What this task involves:
Omit the pictures from the entries below and retype everything else exactly.
_ _ _
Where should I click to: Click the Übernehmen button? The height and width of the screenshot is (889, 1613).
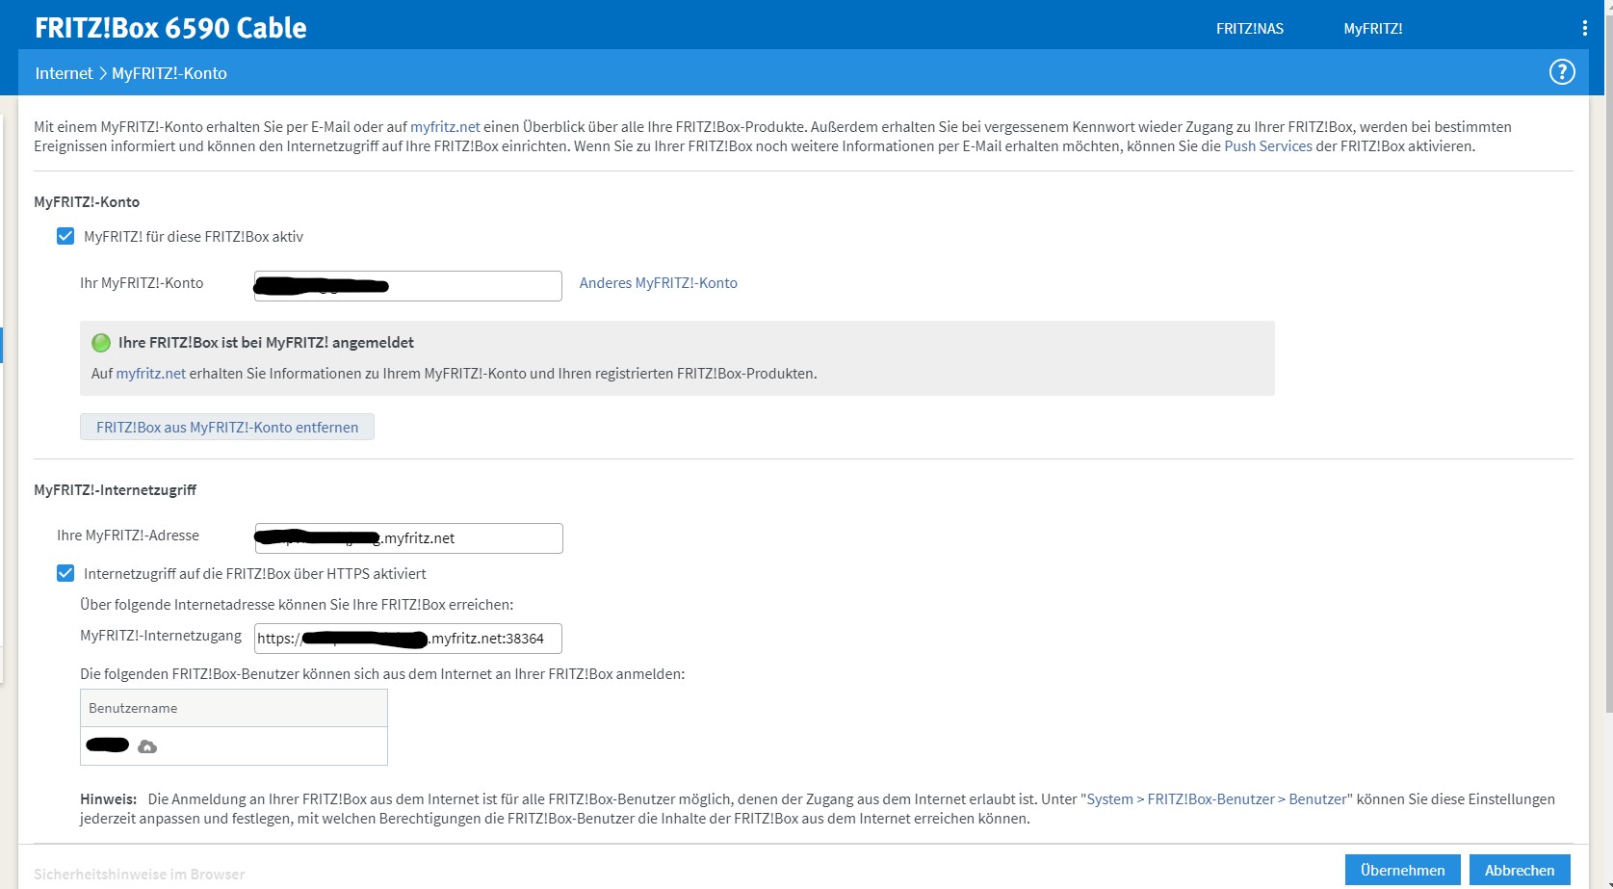(1402, 870)
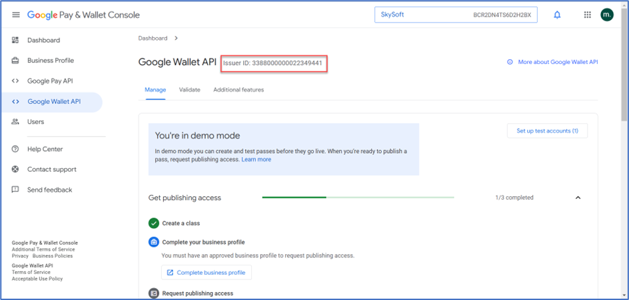Viewport: 629px width, 300px height.
Task: Click the Users people icon
Action: pos(15,122)
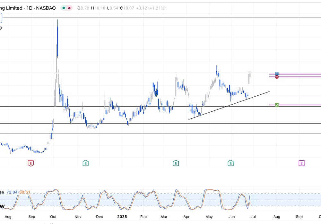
_ _ _
Expected output:
Where should I click to: Click the Übernehmen button? The height and width of the screenshot is (889, 1613).
(1402, 870)
Viewport: 629px width, 300px height.
Task: Click the Users people icon
Action: pos(15,122)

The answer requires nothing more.